What is your REDAA-supported project trying to do?

We are trying to understand what land degradation means. As a scientist, I may say that the soil is gone, rainfall is causing the erosion and that’s what degradation means. But for farmers, that might not be the case.

For them it might mean a failure to grow their crop or a change in the leaf colour of the crop. We will assess land degradation within their context and at a larger scale as well. 

Often these farmers may have less than one hectare – farming at a subsistence scale - which makes it difficult to look ahead when they need immediate benefits. But we want farmers to understand both what is causing degradation and what the solutions might be. And to be involved in a community-based conservation plan.

What will this conservation plan look like?

We aim to take land out of use and restore it through an exclosure (an area where there are no people or animal interferences). After two or three years, when it’s productive again, we will give it back with more grass, shrubs and trees. These will be done through facilitation from the local government but the community will lead the conservation.

Farmers need to see the benefits of excluding land so that it can be restored. So for sustainability, one way to do it is to empower young people and women to generate ideas that enable them to start businesses that are interdependent on regenerated land such as growing flowers for beekeeping or grass for livestock fattening programmes.

Your project has a strong gender angle. Can you describe what this looks like?

Women are one of the most vulnerable groups in society. Our intention is for women to come up with their own business ideas, which contribute to natural resource conservation. By doing so we not only promote gender equality but also leverage the innovative potential of women in addressing environmental challenges.

How do you work with women? What do you do to make sure that they feel confident to put ideas together?

For now, we are aiming to train about 120 community members (landless youth and women)  from the community in business models and how businesses are developed. And after the training, we are going to provide funding for 80 of them from the REDAA grant. 

The main point is that we are not going to tell them what to do; they will come up with their business ideas, and we will support them with the startup funding.

Are there any particular groups of women that you will be targeting for this initiative?

We are thinking of the household women, they could be widows or married, but their wealth status is going to be our focus. The poor and the poorest of the poor are our targets. Of course, this is what we have in mind, but it will be a joint decision with the community or the administration. 

How do you make sure these household women can participate?

We are still working on the protocol but the idea is to find a suitable time for household women and bring them together in the nearest possible location to where they live. The training sessions will last half a day so they can be away from home for short period. And there will be two or three sessions, with assignments to discuss what they learned with their families or friends so that their ideas can develop. 

What would you consider would be a sign that you've been successful?

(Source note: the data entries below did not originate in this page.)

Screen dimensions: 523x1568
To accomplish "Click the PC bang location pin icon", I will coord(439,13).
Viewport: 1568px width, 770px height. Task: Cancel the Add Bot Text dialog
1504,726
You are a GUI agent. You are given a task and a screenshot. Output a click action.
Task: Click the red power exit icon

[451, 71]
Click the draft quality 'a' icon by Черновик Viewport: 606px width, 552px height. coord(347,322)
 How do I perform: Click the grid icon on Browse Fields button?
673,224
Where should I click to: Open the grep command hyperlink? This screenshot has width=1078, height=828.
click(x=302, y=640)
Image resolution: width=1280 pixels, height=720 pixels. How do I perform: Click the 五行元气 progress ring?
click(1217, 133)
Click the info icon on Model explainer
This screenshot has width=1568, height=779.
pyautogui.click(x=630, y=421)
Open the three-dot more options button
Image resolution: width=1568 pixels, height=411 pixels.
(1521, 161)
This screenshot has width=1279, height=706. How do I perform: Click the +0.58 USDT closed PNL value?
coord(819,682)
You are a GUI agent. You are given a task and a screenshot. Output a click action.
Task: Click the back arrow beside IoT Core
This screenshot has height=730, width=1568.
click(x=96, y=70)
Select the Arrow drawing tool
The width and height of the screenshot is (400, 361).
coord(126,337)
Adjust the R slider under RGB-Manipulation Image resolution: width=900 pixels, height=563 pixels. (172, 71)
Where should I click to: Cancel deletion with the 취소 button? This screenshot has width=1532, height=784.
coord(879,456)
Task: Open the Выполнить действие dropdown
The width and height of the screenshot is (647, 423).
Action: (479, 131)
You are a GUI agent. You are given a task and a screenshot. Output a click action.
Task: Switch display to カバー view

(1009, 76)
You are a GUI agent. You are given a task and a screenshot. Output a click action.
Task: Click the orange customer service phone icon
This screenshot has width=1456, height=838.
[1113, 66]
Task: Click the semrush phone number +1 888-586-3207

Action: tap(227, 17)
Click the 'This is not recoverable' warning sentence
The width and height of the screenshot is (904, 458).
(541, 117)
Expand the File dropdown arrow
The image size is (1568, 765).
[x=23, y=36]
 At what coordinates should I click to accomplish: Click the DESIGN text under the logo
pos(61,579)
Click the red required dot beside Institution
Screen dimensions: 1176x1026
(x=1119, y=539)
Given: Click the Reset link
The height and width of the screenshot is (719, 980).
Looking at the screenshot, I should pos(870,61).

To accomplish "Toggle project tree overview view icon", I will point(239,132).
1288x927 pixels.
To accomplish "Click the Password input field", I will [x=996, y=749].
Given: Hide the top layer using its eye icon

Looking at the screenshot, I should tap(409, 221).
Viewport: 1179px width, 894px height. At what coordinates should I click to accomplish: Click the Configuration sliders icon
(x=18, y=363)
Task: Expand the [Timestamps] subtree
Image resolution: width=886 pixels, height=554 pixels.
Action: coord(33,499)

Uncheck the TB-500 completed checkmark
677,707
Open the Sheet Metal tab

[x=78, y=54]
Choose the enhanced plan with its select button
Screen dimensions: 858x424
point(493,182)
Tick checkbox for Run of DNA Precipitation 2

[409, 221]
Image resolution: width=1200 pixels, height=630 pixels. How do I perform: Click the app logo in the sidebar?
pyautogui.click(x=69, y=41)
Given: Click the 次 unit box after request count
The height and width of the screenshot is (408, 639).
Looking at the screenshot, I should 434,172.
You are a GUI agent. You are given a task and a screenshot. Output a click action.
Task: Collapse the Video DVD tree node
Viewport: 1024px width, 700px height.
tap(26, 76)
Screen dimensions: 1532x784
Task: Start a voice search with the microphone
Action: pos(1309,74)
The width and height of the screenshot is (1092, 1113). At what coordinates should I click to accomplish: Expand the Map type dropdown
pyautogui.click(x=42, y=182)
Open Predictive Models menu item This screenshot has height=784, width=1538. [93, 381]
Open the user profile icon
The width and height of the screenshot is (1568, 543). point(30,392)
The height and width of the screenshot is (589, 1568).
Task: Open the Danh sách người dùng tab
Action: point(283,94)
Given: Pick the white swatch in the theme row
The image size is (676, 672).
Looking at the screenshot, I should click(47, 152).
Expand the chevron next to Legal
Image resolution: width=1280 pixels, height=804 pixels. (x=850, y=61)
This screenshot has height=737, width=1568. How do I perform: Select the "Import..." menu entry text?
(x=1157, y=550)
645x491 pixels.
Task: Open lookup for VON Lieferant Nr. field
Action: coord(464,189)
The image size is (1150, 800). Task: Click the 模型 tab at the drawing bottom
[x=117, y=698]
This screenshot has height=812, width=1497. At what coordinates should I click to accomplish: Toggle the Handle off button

This is an ambitious project! Devising a business model is one thing but we also want to see community involvement of different kinds: through school children, farmer training centres, the establishment of nurseries, the rehabilitation of highly degraded lands and the development of demonstration sites in model farmers. We need all these elements to engage the farmers that are living in that area.

We want the farmers and the communities to know the problem as well as the solution in their context, so that at the end of the day they are independent and able to manage and extend their activities in the future, upscaling to more members of the farming community.

On top of this, we want the Bureau of Agriculture – the government agricultural office in the smallest agricultural region - to take over the project outputs as part of their normal rural activities.